Joseph Beuys, considerado o mais importante artista alemão do período moderno, afirmava que a arte jamais deveria separar-se da vida e que todo ser humano é, em potencial, um artista criador.

Segundo Beuys, o “artista” fazedor apaga-se para enaltecer o artista decifrador, que ocupa agora o lugar na divina criação daquilo que foi apenas a modesta aparência ou sombra da realidade que é a vida quotidiana. Trata-se da inversão do mito da caverna de Platão. Antigamente o artista era o personagem que, através do “ícone sublime”, fazia aparecer a divindade no público considerado como incapaz de participar da beleza dos deuses, própria aos divinos artistas. Agora, trata-se de uma demissão do papel divino do fazedor de arte, para que caiba aos outros o papel de criadores autônomos. Mas não se pretende apenas essa reviravolta do sujeito objecto. Trata-se agora da possibilidade de toda a gente poder participar neste duplo jogo de produzir e usufruir da arte, transpondo este passo que separa o artista do não artista. Dantes, a arte fazia consumir um imaginário totalmente elaborado pelo artista, obrigando o fruidor a delimitar-se a uma proposta definida.

A artisticidade de Beuys é o quotidiano, acessível a toda a gente, processo contínuo, obra aberta para todos os imaginários que na participação, no debate e na acção solidária vão criando mudança de vida. Percebendo a fundamentação do seu pensamento e reconhecendo a autenticidade da sua vida, podemos compreender melhor o alcance da sua obra. A guerra representou, certamente, na sua vida um elemento central. Beuys, ele próprio, “designou o tempo de guerra uma experiência cultural e como artista pôde incorporá-la na sua obra” (in Joseph Beuys -Heiner Stachelhaus -ParsifalEdiciones, Barcelona 1990).

Primeiramente, a situação de suportar uma guerra como um destino na frente militar.
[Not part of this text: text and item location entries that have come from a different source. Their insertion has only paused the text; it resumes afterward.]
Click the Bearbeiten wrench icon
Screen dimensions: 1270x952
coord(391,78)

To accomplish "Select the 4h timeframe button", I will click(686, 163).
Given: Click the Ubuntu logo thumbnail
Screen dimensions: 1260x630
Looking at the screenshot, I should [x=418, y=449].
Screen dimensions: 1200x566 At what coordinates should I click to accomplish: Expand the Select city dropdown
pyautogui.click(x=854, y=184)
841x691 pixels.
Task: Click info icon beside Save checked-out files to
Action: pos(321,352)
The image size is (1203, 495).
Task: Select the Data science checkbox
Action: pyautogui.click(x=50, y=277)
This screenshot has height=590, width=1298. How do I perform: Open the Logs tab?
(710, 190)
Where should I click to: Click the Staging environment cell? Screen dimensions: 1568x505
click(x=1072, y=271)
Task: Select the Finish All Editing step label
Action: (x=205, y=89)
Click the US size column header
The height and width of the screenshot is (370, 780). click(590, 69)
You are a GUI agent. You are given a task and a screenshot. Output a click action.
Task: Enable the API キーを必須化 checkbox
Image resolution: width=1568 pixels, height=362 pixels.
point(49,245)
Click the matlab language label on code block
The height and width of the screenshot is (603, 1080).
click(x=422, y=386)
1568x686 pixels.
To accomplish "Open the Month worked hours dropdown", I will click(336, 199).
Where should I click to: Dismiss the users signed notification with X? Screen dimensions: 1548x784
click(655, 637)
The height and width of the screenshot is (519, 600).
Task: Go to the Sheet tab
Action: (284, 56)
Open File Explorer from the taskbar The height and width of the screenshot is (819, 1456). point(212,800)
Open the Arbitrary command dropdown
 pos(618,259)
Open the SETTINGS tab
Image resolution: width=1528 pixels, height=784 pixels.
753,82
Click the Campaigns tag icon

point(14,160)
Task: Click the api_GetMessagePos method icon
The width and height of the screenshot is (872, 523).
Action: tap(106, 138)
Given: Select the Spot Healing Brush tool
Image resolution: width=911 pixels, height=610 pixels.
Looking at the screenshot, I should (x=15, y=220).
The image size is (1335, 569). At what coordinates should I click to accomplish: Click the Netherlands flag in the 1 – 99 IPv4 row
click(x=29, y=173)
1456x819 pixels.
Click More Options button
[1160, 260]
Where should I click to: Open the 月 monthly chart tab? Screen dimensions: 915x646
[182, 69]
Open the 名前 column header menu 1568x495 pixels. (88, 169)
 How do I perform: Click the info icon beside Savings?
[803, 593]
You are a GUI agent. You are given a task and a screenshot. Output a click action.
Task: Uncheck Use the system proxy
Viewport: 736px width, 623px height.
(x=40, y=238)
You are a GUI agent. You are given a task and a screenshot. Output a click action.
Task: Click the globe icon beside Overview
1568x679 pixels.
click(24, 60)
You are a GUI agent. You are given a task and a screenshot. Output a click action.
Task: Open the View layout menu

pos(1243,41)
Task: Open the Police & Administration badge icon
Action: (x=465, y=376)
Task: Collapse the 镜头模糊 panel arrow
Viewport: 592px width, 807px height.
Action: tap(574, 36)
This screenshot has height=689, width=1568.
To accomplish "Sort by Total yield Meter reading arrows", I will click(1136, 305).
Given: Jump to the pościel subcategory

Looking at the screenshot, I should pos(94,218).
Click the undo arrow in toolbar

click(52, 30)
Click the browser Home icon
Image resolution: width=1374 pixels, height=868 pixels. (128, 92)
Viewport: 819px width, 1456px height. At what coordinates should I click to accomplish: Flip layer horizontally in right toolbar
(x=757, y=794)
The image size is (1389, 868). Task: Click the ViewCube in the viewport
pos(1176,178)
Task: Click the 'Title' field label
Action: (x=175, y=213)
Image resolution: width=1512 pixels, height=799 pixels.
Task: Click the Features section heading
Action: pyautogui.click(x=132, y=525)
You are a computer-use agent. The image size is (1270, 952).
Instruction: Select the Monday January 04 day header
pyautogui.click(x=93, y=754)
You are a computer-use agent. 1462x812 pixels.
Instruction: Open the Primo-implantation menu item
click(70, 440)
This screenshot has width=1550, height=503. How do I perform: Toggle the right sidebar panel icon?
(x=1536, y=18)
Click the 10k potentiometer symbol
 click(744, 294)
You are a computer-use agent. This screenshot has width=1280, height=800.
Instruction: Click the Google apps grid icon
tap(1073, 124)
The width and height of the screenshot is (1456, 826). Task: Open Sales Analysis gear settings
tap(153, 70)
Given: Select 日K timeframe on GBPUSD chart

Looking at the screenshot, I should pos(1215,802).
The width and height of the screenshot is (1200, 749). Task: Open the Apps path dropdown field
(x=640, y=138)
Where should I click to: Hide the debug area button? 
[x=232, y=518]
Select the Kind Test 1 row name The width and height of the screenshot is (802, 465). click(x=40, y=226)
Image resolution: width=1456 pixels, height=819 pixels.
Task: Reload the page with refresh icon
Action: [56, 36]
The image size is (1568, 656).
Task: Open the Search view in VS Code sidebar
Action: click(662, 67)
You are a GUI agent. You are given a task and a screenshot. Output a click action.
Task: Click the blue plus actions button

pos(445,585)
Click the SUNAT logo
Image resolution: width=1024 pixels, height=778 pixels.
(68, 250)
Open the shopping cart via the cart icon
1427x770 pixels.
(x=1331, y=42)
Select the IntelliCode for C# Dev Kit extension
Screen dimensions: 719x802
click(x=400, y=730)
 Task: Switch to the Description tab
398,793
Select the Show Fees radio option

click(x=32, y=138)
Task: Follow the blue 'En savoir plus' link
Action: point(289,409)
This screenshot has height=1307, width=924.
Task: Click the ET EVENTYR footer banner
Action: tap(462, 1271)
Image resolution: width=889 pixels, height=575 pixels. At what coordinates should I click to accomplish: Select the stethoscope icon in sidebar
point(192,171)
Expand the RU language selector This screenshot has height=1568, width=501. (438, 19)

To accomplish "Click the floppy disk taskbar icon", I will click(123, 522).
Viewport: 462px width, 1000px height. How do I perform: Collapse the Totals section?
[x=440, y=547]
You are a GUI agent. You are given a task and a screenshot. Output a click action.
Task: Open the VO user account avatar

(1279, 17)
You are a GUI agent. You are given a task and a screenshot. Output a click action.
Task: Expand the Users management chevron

Soldado raso, não queria submeter-se às regras de obediência, porém, obrigado pela “máquina de guerra”, enfrentou a experiência da morte. No Inverno de 1943, como telegrafista num bombardeiro de combate, teve um acidente. O avião depois de atingido pelos canhões antiaéreos de uma base russa, despenha-se na Crimeia, durante uma tempestade de neve. Beuys é o único sobrevivente. Está gravemente ferido. Uma fractura craniana, costelas, pernas e braços partidos.

Quando está à beira de morrer, um grupo de tártaros nómadas, que transitavam por esse lugar, acolhem-no. Cobrem-no primeiro de gordura e aconchegam-no depois com panos de flanela. E, num ambiente mágico, os “chamanes” da pequena tribo de nómadas curam-no milagrosamente. Beuys vivencia essa presença “chamánica” como algo de exemplar e significativo para a sua vida e obra. Daí a importância constante da gordura e do feltro, materiais com os quais os “chamanes” o envolveram para o curarem das queimaduras e traumatismos sofridos com o acidente. Daí a constante atitude de profundo respeito pela natureza e pela espiritualidade cósmica.